* **PAGE EXCERPT**:
○ ○ ○ ○

Who I Work With
I have worked with people from a wide range of backgrounds, with very different personal histories, and interests. Some of those I see will have engaged in a form of counselling or psychotherapy previously, and for others this may be their first such experience. Some people who contact me will have a shared interest in areas of particular significance to me, such as art and creativity, spirituality, or Nature, but this is not at all essential.
The therapy homepage has all the essential information.
To make an enquiry please email me using the details / contact form at the bottom of this page.
For information on what you can expect from the sessions themselves, please see the 'Approach to therapy' page.
Areas of practice
You may have a clear idea about why you are considering psychotherapy, or you may not be certain of the exact reason, but have a sense that meeting to discuss your situation could be useful. These are some of the areas that clients/patients past and present have approached me for assistance with.
Experiences of mental or emotional suffering, and circumstances including, but not limited to; depression, anxiety, feeling sad, shame, grief & bereavement, anger, low confidence, low self-esteem, stress, loneliness, addictions, trauma, feeling overwhelmed, an absence of feeling / disconnection from your inner life. (* Please see note further down this page on diagnostic terms)

○ ○ ○ ○

* **YOUR INSTRUCTIONS**:
Copy out the whole "Who I Work With" text above word for word, keeping every line and punctuation mark unchanged.

○ ○ ○ ○

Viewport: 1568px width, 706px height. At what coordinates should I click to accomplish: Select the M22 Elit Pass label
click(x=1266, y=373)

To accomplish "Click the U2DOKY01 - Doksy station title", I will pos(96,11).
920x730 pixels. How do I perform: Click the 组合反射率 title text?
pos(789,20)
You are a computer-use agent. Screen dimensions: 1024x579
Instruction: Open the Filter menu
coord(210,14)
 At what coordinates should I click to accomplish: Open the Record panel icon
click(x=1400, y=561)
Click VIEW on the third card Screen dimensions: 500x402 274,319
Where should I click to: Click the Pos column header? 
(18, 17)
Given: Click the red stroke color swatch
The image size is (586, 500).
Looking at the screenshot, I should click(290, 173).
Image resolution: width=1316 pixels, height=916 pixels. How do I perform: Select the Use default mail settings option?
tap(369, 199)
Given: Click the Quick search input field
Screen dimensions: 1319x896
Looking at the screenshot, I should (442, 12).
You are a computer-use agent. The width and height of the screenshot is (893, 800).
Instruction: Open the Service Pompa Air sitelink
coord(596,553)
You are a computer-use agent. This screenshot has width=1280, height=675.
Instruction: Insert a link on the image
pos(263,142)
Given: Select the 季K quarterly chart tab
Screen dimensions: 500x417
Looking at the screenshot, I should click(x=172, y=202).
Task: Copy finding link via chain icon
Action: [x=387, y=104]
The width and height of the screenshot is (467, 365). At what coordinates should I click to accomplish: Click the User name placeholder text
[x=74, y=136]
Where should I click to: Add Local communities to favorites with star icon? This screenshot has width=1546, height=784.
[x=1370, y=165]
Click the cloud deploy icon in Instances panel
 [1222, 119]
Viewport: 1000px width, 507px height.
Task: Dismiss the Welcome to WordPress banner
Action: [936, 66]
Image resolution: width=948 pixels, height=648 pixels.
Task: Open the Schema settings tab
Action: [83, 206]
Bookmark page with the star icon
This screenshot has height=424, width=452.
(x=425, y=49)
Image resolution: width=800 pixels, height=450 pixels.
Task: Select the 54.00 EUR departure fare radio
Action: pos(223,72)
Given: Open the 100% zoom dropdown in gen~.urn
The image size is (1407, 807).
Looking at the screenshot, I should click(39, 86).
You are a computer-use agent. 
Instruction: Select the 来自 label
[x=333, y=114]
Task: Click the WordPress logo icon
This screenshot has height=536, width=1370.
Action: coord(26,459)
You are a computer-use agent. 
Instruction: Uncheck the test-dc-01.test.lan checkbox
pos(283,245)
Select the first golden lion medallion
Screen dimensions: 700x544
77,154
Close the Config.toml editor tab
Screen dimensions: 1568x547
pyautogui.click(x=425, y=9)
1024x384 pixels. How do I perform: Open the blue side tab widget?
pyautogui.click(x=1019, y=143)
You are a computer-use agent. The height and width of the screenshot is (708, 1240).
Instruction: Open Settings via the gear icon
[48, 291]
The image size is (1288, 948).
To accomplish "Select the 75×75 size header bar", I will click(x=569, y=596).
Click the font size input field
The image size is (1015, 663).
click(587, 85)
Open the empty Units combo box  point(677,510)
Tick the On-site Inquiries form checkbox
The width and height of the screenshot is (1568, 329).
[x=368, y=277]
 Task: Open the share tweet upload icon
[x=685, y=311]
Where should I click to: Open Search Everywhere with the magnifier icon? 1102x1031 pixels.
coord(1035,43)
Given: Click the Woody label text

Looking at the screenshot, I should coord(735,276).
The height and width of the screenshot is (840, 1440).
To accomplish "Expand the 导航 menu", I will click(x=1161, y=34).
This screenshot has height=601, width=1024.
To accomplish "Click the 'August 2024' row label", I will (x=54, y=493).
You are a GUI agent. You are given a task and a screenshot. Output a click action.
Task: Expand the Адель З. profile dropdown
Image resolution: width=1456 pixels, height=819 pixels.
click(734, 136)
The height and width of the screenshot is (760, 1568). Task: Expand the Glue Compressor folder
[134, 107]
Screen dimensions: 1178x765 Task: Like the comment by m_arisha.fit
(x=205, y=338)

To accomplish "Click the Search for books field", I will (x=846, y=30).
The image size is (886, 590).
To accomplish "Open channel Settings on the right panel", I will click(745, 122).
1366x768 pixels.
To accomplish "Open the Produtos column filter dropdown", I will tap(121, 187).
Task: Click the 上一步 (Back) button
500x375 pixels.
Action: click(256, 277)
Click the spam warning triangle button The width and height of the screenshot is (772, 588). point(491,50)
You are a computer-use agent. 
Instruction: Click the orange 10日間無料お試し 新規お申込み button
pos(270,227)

○ ○ ○ ○

* **WRITTEN SOLUTION**:
Who I Work With
I have worked with people from a wide range of backgrounds, with very different personal histories, and interests. Some of those I see will have engaged in a form of counselling or psychotherapy previously, and for others this may be their first such experience. Some people who contact me will have a shared interest in areas of particular significance to me, such as art and creativity, spirituality, or Nature, but this is not at all essential.
The therapy homepage has all the essential information.
To make an enquiry please email me using the details / contact form at the bottom of this page.
For information on what you can expect from the sessions themselves, please see the 'Approach to therapy' page.
Areas of practice
You may have a clear idea about why you are considering psychotherapy, or you may not be certain of the exact reason, but have a sense that meeting to discuss your situation could be useful. These are some of the areas that clients/patients past and present have approached me for assistance with.
Experiences of mental or emotional suffering, and circumstances including, but not limited to; depression, anxiety, feeling sad, shame, grief & bereavement, anger, low confidence, low self-esteem, stress, loneliness, addictions, trauma, feeling overwhelmed, an absence of feeling / disconnection from your inner life. (* Please see note further down this page on diagnostic terms)